INSTRUCTIONS FOR THE TASK ->
Would you write out each line of the material below exactly, skipping every picture?

PROVIDED MATERIAL ->
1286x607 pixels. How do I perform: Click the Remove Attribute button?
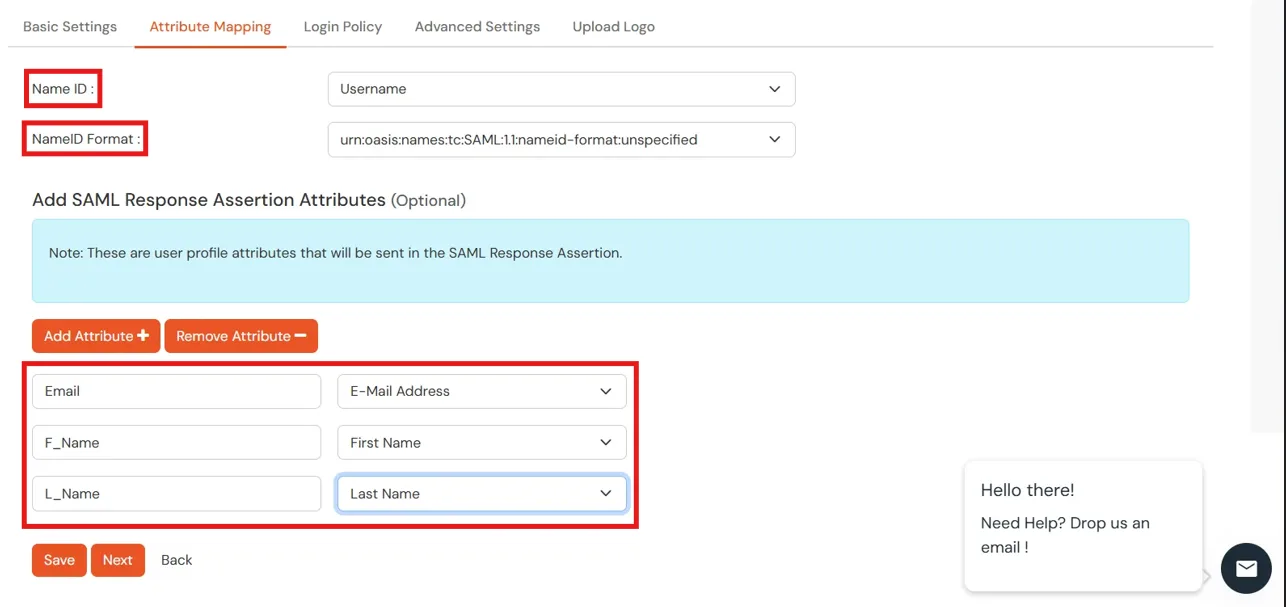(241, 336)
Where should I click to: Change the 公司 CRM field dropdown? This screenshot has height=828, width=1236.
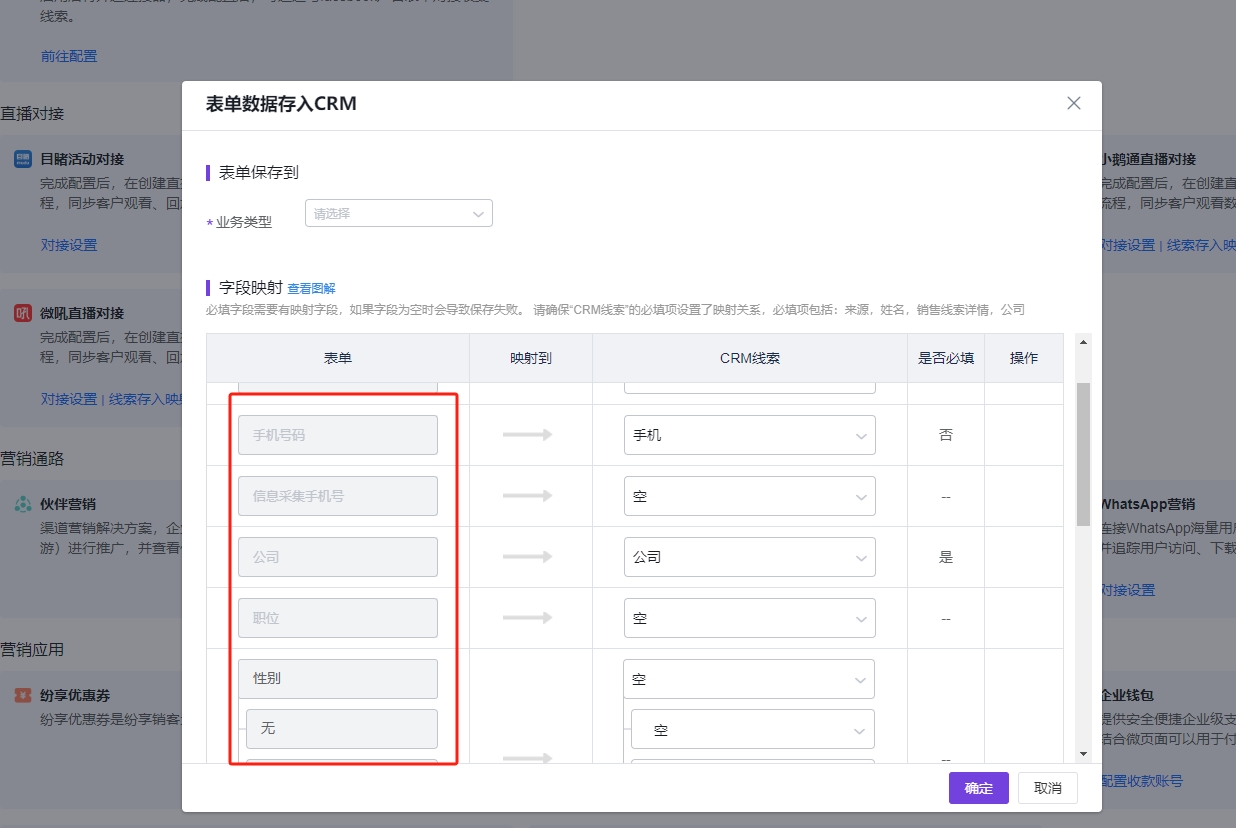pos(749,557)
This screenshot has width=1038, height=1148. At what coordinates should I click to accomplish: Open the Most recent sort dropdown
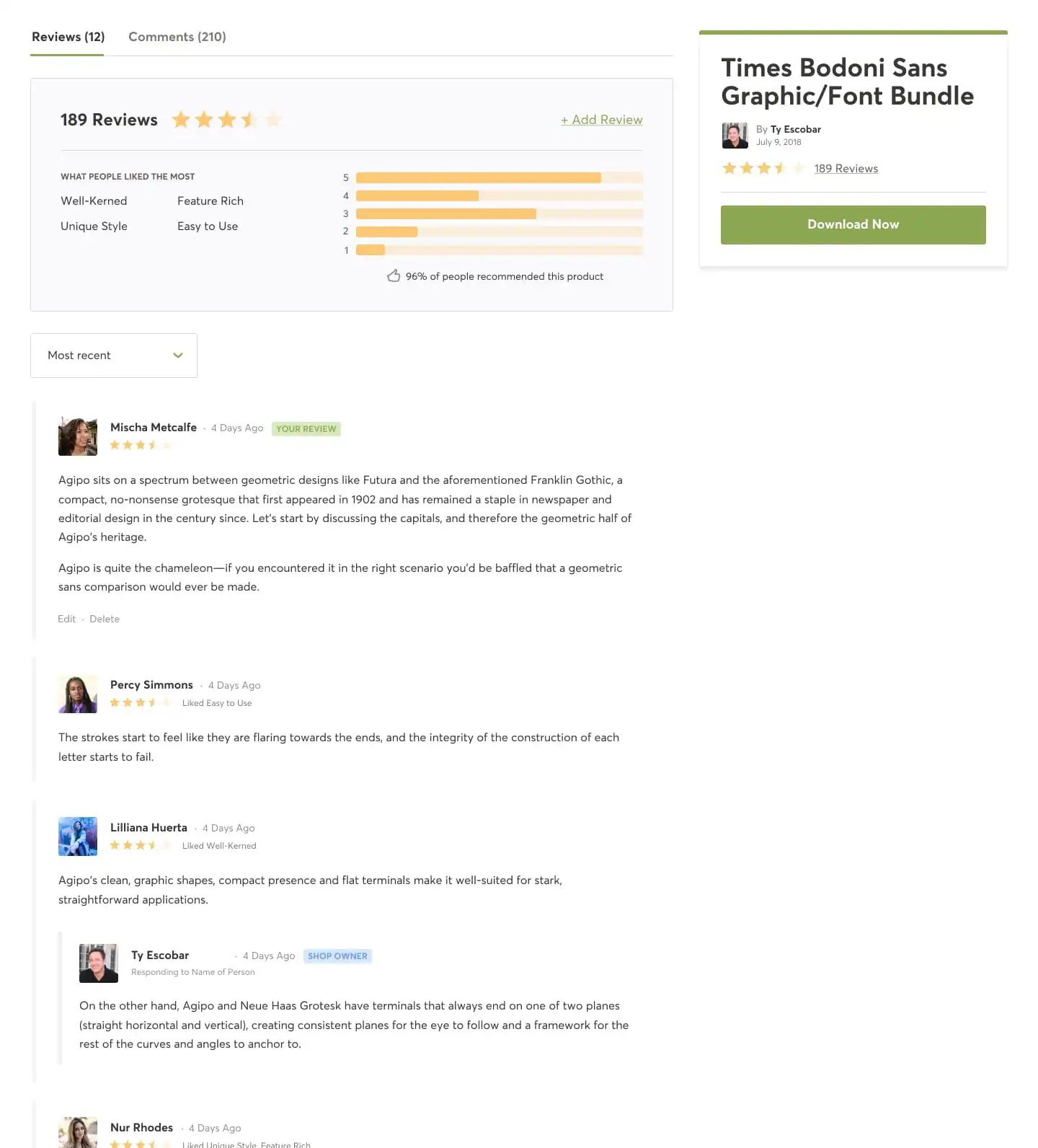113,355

WRITTEN RESPONSE ->
1286x607 pixels. How do I perform: Click the Remove Attribute button?
(241, 336)
Where should I click to: Change the 公司 CRM field dropdown? This screenshot has height=828, width=1236.
pos(749,557)
This screenshot has width=1038, height=1148. At what coordinates should I click to accomplish: Open the Most recent sort dropdown
113,355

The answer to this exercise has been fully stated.